Thermal fractionalization of quantum spins in a Kitaev model: T-linear specific heat and coherent transport of Majorana fermions

Finite-temperature ($T$) properties of a Kitaev model defined on a honeycomb lattice are investigated by a quantum Monte Carlo simulation, from the viewpoint of fractionalization of quantum $S=1/2$ spins into two types of Majorana fermions, itinerant and localized. In this system, the entropy is released successively at two well-separated $T$ scales, as a clear indication of the thermal fractionalization. We show that the high-$T$ crossover, which is driven by itinerant Majorana fermions, is closely related with the development of nearest-neighbor spin correlations.
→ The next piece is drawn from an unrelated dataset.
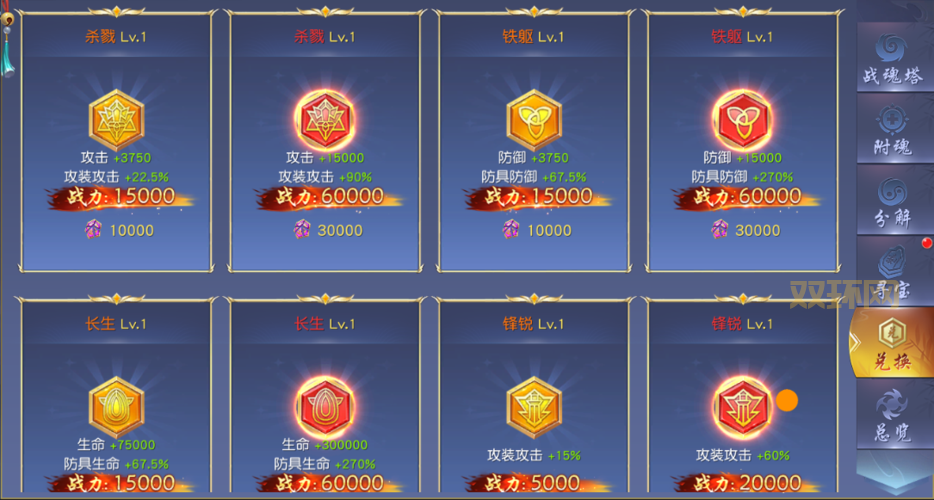
Task: Click the orange 铁躯 defense knot emblem
Action: [x=534, y=120]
On the other hand, the low-$T$ crossover originates in thermal fluctuations of fluxes composed of localized Majorana fermions, by which the spectrum of itinerant Majorana fermions is significantly disturbed. As a consequence, in the intermediate-$T$ range between the two crossovers, the system exhibits $T$-linear behavior in the specific heat and coherent transport of Majorana fermions, which are unexpected for the Dirac semimetallic spectrum in the low-$T$ limit. We also show that the flux fluctuations tend to open an energy gap in the Majorana spectrum near the gapless-gapped phase boundary. Our results indicate that the fractionalization is experimentally observable in the specific heat, spin correlations, and transport properties.